• **WORK INSTRUCTION**: Could you give the data below again, exactly and completely?

━━━━━━━━━━

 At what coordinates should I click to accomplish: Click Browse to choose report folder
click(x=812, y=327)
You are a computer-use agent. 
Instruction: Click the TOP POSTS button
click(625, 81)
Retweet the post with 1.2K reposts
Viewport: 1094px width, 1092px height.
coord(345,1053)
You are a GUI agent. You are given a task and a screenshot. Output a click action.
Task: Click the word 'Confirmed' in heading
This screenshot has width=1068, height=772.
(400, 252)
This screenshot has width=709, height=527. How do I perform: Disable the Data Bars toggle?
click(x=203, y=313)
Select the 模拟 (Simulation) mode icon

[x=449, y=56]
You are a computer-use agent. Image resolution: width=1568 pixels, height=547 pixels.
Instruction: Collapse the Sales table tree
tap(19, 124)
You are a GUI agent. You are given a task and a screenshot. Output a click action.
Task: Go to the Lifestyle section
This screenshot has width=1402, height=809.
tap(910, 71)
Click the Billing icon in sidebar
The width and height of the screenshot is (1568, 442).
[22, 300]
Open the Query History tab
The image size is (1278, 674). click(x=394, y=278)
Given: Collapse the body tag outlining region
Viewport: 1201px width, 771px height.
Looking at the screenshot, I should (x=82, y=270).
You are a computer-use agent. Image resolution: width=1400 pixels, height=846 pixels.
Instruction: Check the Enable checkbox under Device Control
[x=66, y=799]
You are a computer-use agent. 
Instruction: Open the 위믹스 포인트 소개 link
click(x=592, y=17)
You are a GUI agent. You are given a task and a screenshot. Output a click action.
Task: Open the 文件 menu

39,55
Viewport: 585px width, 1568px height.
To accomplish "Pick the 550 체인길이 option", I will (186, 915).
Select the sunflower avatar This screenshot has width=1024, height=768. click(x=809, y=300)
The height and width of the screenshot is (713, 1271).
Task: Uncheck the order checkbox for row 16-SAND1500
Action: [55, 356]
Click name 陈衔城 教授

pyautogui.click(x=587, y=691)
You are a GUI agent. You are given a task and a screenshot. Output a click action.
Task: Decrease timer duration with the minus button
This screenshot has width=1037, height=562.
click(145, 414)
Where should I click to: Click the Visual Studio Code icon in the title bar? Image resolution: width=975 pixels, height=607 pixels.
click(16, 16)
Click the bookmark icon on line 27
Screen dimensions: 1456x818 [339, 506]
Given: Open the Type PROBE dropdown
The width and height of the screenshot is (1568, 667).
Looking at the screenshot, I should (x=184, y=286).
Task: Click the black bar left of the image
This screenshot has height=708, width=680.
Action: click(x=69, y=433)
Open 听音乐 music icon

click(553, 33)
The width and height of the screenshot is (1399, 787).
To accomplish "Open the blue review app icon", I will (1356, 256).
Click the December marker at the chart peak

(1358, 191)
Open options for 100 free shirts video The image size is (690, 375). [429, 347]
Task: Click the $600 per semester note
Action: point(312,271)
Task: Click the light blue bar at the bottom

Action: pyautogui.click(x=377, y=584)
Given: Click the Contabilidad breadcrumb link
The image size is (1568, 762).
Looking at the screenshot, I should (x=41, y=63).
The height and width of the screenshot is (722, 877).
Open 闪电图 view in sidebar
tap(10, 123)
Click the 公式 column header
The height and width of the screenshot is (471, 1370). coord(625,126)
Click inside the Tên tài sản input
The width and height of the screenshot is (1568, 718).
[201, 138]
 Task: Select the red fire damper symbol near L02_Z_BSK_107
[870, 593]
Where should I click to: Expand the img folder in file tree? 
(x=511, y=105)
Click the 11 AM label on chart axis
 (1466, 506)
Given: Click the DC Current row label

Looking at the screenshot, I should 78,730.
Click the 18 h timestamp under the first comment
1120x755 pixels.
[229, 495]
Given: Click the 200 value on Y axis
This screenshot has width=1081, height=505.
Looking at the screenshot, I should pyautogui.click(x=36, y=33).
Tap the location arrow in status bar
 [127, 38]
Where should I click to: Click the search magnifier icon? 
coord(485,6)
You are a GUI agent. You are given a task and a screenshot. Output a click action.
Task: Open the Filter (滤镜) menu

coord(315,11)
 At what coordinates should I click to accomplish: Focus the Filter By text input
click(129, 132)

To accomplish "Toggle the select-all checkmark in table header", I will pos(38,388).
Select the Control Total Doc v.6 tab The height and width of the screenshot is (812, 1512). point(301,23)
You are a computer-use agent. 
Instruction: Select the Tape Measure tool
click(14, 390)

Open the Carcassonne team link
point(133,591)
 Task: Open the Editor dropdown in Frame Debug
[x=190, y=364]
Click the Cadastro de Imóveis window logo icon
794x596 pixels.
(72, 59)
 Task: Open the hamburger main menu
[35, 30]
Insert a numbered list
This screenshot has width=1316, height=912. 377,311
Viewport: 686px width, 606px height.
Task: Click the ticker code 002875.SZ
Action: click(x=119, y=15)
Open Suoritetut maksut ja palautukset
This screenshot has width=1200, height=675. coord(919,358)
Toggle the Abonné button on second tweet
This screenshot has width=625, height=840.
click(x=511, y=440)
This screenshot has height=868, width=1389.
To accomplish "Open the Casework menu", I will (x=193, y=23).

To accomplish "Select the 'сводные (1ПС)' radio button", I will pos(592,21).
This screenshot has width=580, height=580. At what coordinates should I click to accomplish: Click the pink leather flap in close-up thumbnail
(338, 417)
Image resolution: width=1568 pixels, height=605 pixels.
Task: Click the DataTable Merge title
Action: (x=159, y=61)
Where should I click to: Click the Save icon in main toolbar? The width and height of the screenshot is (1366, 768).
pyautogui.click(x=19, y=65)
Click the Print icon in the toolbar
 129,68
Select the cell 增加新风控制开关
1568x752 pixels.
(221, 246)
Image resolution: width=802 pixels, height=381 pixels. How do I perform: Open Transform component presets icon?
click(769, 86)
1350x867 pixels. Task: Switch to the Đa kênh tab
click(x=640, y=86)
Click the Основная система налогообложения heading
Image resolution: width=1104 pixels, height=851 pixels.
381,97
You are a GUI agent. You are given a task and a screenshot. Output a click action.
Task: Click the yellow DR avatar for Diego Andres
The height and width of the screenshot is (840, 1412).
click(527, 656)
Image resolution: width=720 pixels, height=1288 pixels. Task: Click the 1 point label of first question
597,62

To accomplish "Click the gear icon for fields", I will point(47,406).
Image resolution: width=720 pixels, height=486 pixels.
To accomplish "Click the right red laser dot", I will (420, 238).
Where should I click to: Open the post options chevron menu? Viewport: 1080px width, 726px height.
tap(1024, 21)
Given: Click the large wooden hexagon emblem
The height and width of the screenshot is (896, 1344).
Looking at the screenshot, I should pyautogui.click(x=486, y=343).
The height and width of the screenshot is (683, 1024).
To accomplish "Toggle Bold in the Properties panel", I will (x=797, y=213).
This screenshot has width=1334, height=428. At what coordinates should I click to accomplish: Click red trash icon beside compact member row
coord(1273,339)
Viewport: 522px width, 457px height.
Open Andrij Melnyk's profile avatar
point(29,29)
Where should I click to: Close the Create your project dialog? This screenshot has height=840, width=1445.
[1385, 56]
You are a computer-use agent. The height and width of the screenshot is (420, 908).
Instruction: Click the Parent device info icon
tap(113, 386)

━━━━━━━━━━

• **ANSWER TO THE EXERCISE**:
 At what coordinates should I click to accomplish: Click Browse to choose report folder
click(x=812, y=327)
You are a computer-use agent. 
Instruction: Click the TOP POSTS button
click(625, 81)
Retweet the post with 1.2K reposts
Viewport: 1094px width, 1092px height.
coord(345,1053)
You are a GUI agent. You are given a task and a screenshot. Output a click action.
Task: Click the word 'Confirmed' in heading
This screenshot has width=1068, height=772.
(400, 252)
This screenshot has width=709, height=527. How do I perform: Disable the Data Bars toggle?
click(x=203, y=313)
Select the 模拟 (Simulation) mode icon

[x=449, y=56]
You are a computer-use agent. Image resolution: width=1568 pixels, height=547 pixels.
Instruction: Collapse the Sales table tree
tap(19, 124)
You are a GUI agent. You are given a task and a screenshot. Output a click action.
Task: Go to the Lifestyle section
This screenshot has width=1402, height=809.
tap(910, 71)
Click the Billing icon in sidebar
The width and height of the screenshot is (1568, 442).
[22, 300]
Open the Query History tab
The image size is (1278, 674). click(x=394, y=278)
Given: Collapse the body tag outlining region
Viewport: 1201px width, 771px height.
Looking at the screenshot, I should (x=82, y=270).
You are a computer-use agent. Image resolution: width=1400 pixels, height=846 pixels.
Instruction: Check the Enable checkbox under Device Control
[x=66, y=799]
You are a computer-use agent. 
Instruction: Open the 위믹스 포인트 소개 link
click(x=592, y=17)
You are a GUI agent. You are given a task and a screenshot. Output a click action.
Task: Open the 文件 menu

39,55
Viewport: 585px width, 1568px height.
To accomplish "Pick the 550 체인길이 option", I will (186, 915).
Select the sunflower avatar This screenshot has width=1024, height=768. click(x=809, y=300)
The height and width of the screenshot is (713, 1271).
Task: Uncheck the order checkbox for row 16-SAND1500
Action: [55, 356]
Click name 陈衔城 教授

pyautogui.click(x=587, y=691)
You are a GUI agent. You are given a task and a screenshot. Output a click action.
Task: Decrease timer duration with the minus button
This screenshot has width=1037, height=562.
click(145, 414)
Where should I click to: Click the Visual Studio Code icon in the title bar? Image resolution: width=975 pixels, height=607 pixels.
click(16, 16)
Click the bookmark icon on line 27
Screen dimensions: 1456x818 [339, 506]
Given: Open the Type PROBE dropdown
The width and height of the screenshot is (1568, 667).
Looking at the screenshot, I should (x=184, y=286).
Task: Click the black bar left of the image
This screenshot has height=708, width=680.
Action: click(x=69, y=433)
Open 听音乐 music icon

click(553, 33)
The width and height of the screenshot is (1399, 787).
To accomplish "Open the blue review app icon", I will (1356, 256).
Click the December marker at the chart peak

(1358, 191)
Open options for 100 free shirts video The image size is (690, 375). [429, 347]
Task: Click the $600 per semester note
Action: point(312,271)
Task: Click the light blue bar at the bottom

Action: pyautogui.click(x=377, y=584)
Given: Click the Contabilidad breadcrumb link
The image size is (1568, 762).
Looking at the screenshot, I should (x=41, y=63).
The height and width of the screenshot is (722, 877).
Open 闪电图 view in sidebar
tap(10, 123)
Click the 公式 column header
The height and width of the screenshot is (471, 1370). coord(625,126)
Click inside the Tên tài sản input
The width and height of the screenshot is (1568, 718).
[201, 138]
 Task: Select the red fire damper symbol near L02_Z_BSK_107
[870, 593]
Where should I click to: Expand the img folder in file tree? 
(x=511, y=105)
Click the 11 AM label on chart axis
 (1466, 506)
Given: Click the DC Current row label

Looking at the screenshot, I should 78,730.
Click the 18 h timestamp under the first comment
1120x755 pixels.
[229, 495]
Given: Click the 200 value on Y axis
This screenshot has width=1081, height=505.
Looking at the screenshot, I should pyautogui.click(x=36, y=33).
Tap the location arrow in status bar
 [127, 38]
Where should I click to: Click the search magnifier icon? 
coord(485,6)
You are a GUI agent. You are given a task and a screenshot. Output a click action.
Task: Open the Filter (滤镜) menu

coord(315,11)
 At what coordinates should I click to accomplish: Focus the Filter By text input
click(129, 132)

To accomplish "Toggle the select-all checkmark in table header", I will pos(38,388).
Select the Control Total Doc v.6 tab The height and width of the screenshot is (812, 1512). point(301,23)
You are a computer-use agent. 
Instruction: Select the Tape Measure tool
click(14, 390)

Open the Carcassonne team link
point(133,591)
 Task: Open the Editor dropdown in Frame Debug
[x=190, y=364]
Click the Cadastro de Imóveis window logo icon
794x596 pixels.
(72, 59)
 Task: Open the hamburger main menu
[35, 30]
Insert a numbered list
This screenshot has width=1316, height=912. 377,311
Viewport: 686px width, 606px height.
Task: Click the ticker code 002875.SZ
Action: click(x=119, y=15)
Open Suoritetut maksut ja palautukset
This screenshot has width=1200, height=675. coord(919,358)
Toggle the Abonné button on second tweet
This screenshot has width=625, height=840.
click(x=511, y=440)
This screenshot has height=868, width=1389.
To accomplish "Open the Casework menu", I will (x=193, y=23).

To accomplish "Select the 'сводные (1ПС)' radio button", I will pos(592,21).
This screenshot has width=580, height=580. At what coordinates should I click to accomplish: Click the pink leather flap in close-up thumbnail
(338, 417)
Image resolution: width=1568 pixels, height=605 pixels.
Task: Click the DataTable Merge title
Action: (x=159, y=61)
Where should I click to: Click the Save icon in main toolbar? The width and height of the screenshot is (1366, 768).
pyautogui.click(x=19, y=65)
Click the Print icon in the toolbar
 129,68
Select the cell 增加新风控制开关
1568x752 pixels.
(221, 246)
Image resolution: width=802 pixels, height=381 pixels. How do I perform: Open Transform component presets icon?
click(769, 86)
1350x867 pixels. Task: Switch to the Đa kênh tab
click(x=640, y=86)
Click the Основная система налогообложения heading
Image resolution: width=1104 pixels, height=851 pixels.
381,97
You are a GUI agent. You are given a task and a screenshot. Output a click action.
Task: Click the yellow DR avatar for Diego Andres
The height and width of the screenshot is (840, 1412).
click(527, 656)
Image resolution: width=720 pixels, height=1288 pixels. Task: Click the 1 point label of first question
597,62

To accomplish "Click the gear icon for fields", I will point(47,406).
Image resolution: width=720 pixels, height=486 pixels.
To accomplish "Click the right red laser dot", I will (420, 238).
Where should I click to: Open the post options chevron menu? Viewport: 1080px width, 726px height.
tap(1024, 21)
Given: Click the large wooden hexagon emblem
The height and width of the screenshot is (896, 1344).
Looking at the screenshot, I should pyautogui.click(x=486, y=343).
The height and width of the screenshot is (683, 1024).
To accomplish "Toggle Bold in the Properties panel", I will (x=797, y=213).
This screenshot has width=1334, height=428. At what coordinates should I click to accomplish: Click red trash icon beside compact member row
coord(1273,339)
Viewport: 522px width, 457px height.
Open Andrij Melnyk's profile avatar
point(29,29)
Where should I click to: Close the Create your project dialog? This screenshot has height=840, width=1445.
[1385, 56]
You are a computer-use agent. The height and width of the screenshot is (420, 908).
Instruction: Click the Parent device info icon
tap(113, 386)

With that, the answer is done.